Any Plan on the Feature for data retention? so the DB is just not growing crazy with old data?

[JonPSmith]

Hi @nsfuntionality,

The AuthP library provides a structure for building apps with administration features, but in normal use the AuthP code doesn't access the database because it uses claims.

If you want to improve the performance of your application, then you need look at the code from your part of the application, e.g. Example3 provides a Invoice handler and that is the part that you need to apply caching, RabbitMQ or whatever to the part of your code.

You might like to read my Five levels of performance tuning for an EF Core query article or chapters 14 to 16 in my book Entity Framework Core in Action for various ways to improve database-heavy applications.

[ccnicholls99]

I like this approach very much indeed. Did my own implementation for ongoing app development using ASP identity but your ideas are much better formed than mine so I'm switching to your plan.

Some thoughts on Tenant Creation...

• 'versions' could be a little more developed. Maybe a formal interface added to AuthPermissions.SupportCode.AddUsersServices.AddNewTenantDto, version parameter, instead of just a string?
• Basic properties of key/name, description, features for display in the UI (Controllers.HomeController.CreateTenant) rather than hard-coded content.
• option for model-specific 'limits' per version based on usage....
• i.e. Version has max n-Tenants, max n-Users,
• i.e. Tenant Data has max n-Employees, max n-Departments, etc (or whatever makes sense in the business domain of the tenant).

Hope that makes sense.
Keep up the good work!

[nsfuntionality]

Is there way we can have sub domain once the tenant is logged in? just like how we have navbar brand change to tenant name based on the login?

[JonPSmith]

Hi @nsfuntionality,

Is there way we can have sub domain once the tenant is logged in?

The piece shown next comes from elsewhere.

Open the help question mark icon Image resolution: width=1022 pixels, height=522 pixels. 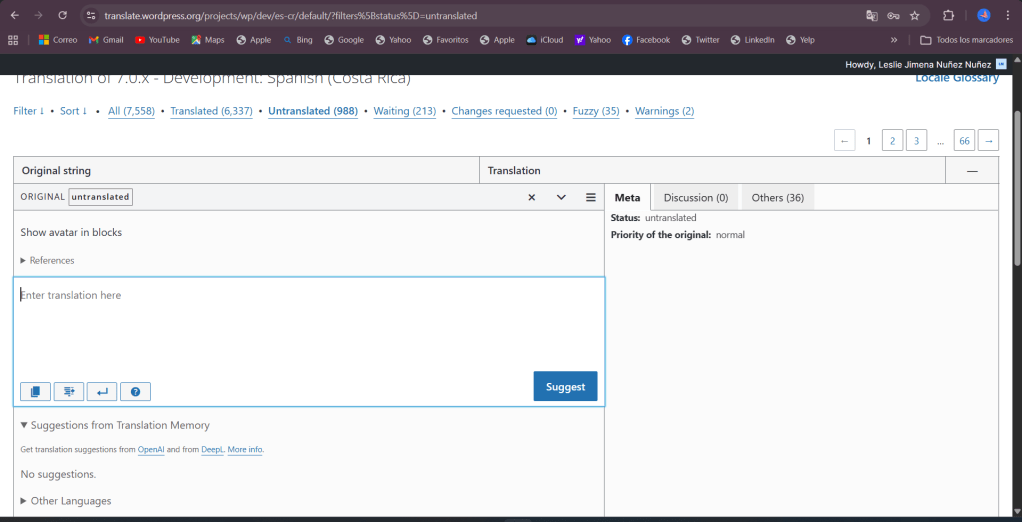pyautogui.click(x=135, y=391)
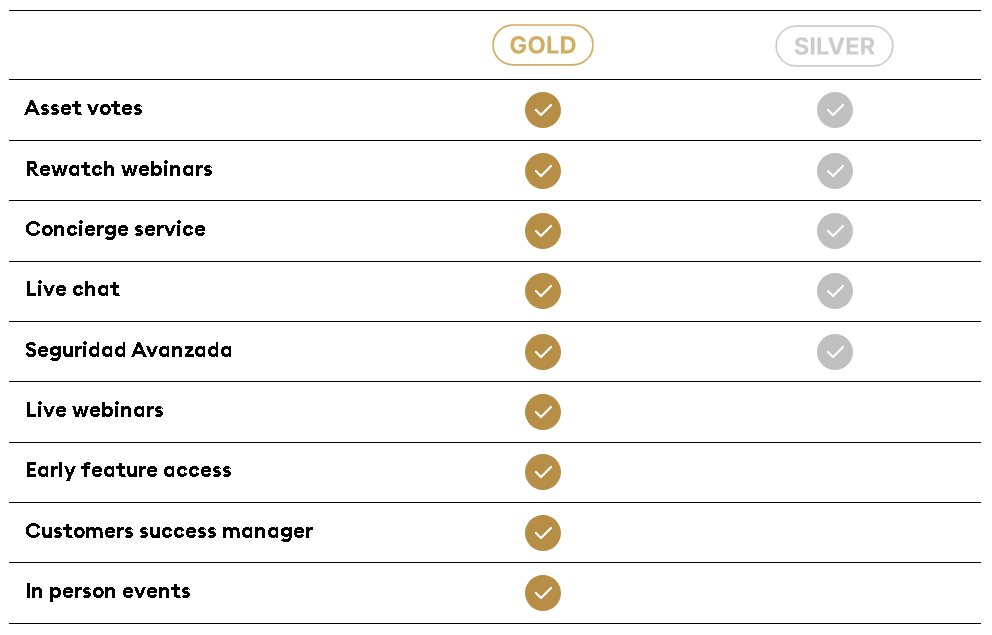
Task: Click the gold checkmark for In person events
Action: tap(543, 593)
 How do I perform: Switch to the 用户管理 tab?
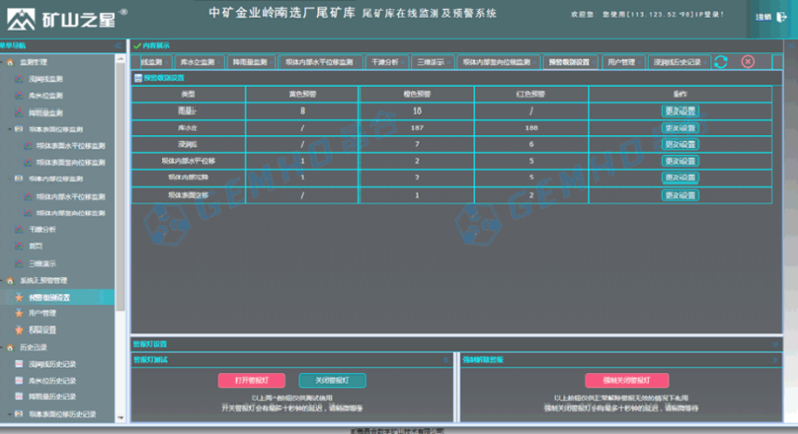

I think you want the tenant name. The most straight way is to get the user's UserId from the claims and look up the AuthUser using the IAuthUsersAdminService.FindAuthUserByUserIdAsync(userId). This returns the AuthUser with its UserTenant, which has a TenantFullName properly holding the tenant's name. The problem with this approach is if you call this every HTTP request it will slow down the performance of your app.

There is an AuthP feature called RegisterAddClaimToUser<> that's adds a new claim on login - see this section. This is much quicker as the claims are available. NOTE: The new 6.2.0 "Sign up for a new tenant, with versioning" feature uses a interim tenant name, so you need to add extra code to update the claims - see Update claims on tenant change.

Another useful article is ASP.NET Core: Three(+1) ways to refresh the claims of a logged-in user, which gives some different approaches.